From my hospital bed in Hyères I could look out of the window and see the old town and Edith Wharton’s old house, the Castel Sainte-Claire, away on the hillside. Christophe, a male nurse, came in to welcome me and take my temperature, pulse and blood pressure. He was masked and gloved against possible infection from the old Covid Dix-Neuf and he spoke English.
As he slipped on the finger thermometer and inflatable sleeve, he reminisced about his rugby-playing days. Thirty-five years ago, he said, he had competed against an English team who played rugby with a violence that was incredible. His opposite number on the English side had sharpened his boot studs with a file and this guy had devotedly raked and punched and otherwise fouled poor Christophe at every opportunity from kick-off to final whistle. He also did this thing that Christophe didn’t know the English word for so he mimed it with his fingers. ‘Gouged?’ I said. ‘Thank you. Gouged. Today I am so happy because I learn another word to increase my English vocabulary.’
But what truly amazed Christophe was that in the clubhouse afterwards this psychopathic Englishman had loved him like a brother. ‘He kiss me and hug me and he buy me so many drinks and then we dance together like this.’ He mimed unsteadily dancing with his arms around the Englishman’s neck. That violent enmity and love could happily co-exist within a single human breast was to Christophe a momentous discovery; literally and metaphorically an eye-opener. I admired this saintly individual and as he packed up his things I thanked him for his care and attention with all my heart. Now he looked worried, as though an Englishman’s heartfelt gratitude might change at any moment into a vicious assault.

__________

(GOAL OF THE EXERCISE) Please output the hospital passage word for word between "From my hospital" and "he spoke English.", inclusive. The entries that follow have no connection to the hospital passage.

(GIVEN DATA)
__________

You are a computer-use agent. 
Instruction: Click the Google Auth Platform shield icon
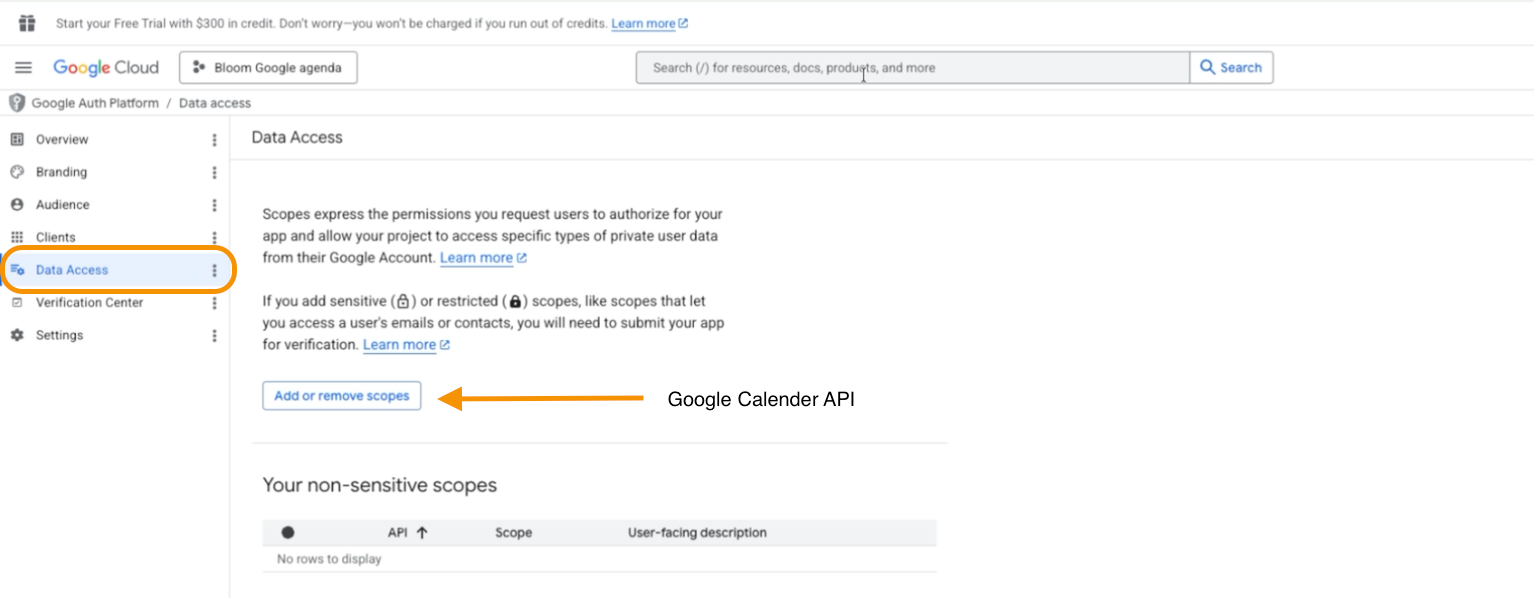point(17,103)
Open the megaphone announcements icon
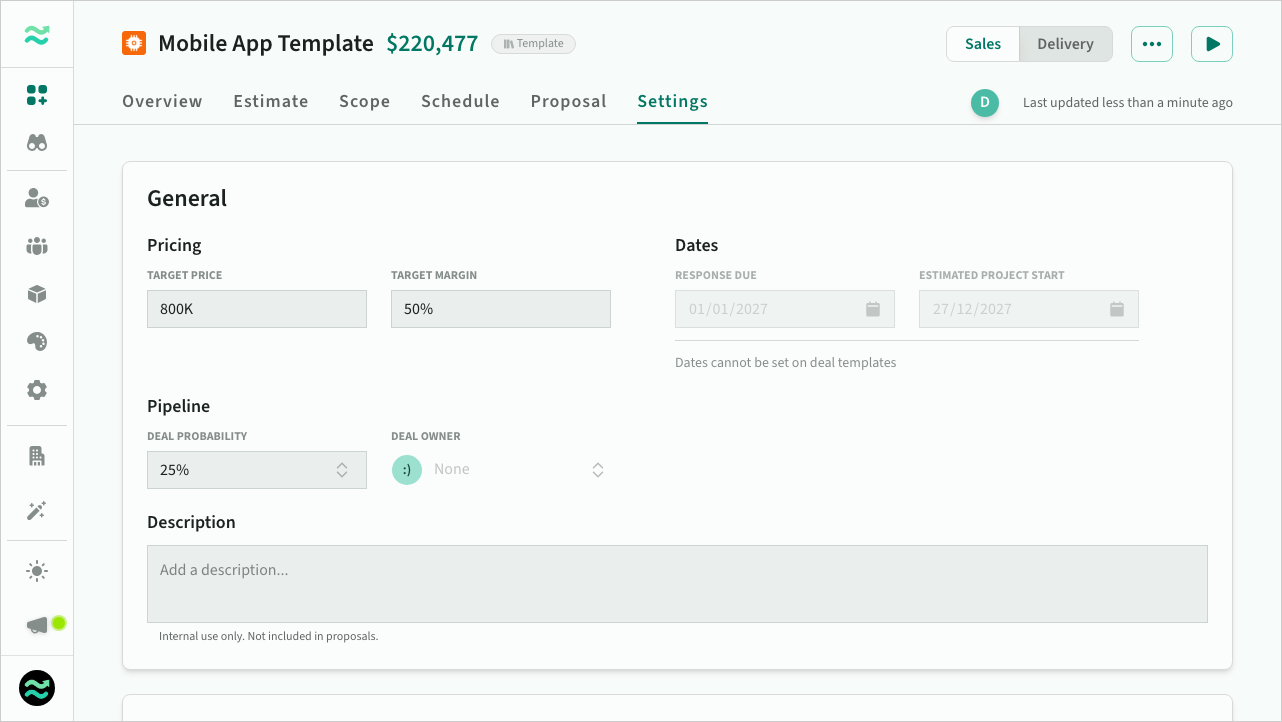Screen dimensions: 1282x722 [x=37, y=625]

__________

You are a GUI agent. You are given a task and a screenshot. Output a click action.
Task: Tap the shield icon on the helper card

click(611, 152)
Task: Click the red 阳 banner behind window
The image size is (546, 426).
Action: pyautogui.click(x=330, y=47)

__________

(REPLY)
From my hospital bed in Hyères I could look out of the window and see the old town and Edith Wharton’s old house, the Castel Sainte-Claire, away on the hillside. Christophe, a male nurse, came in to welcome me and take my temperature, pulse and blood pressure. He was masked and gloved against possible infection from the old Covid Dix-Neuf and he spoke English.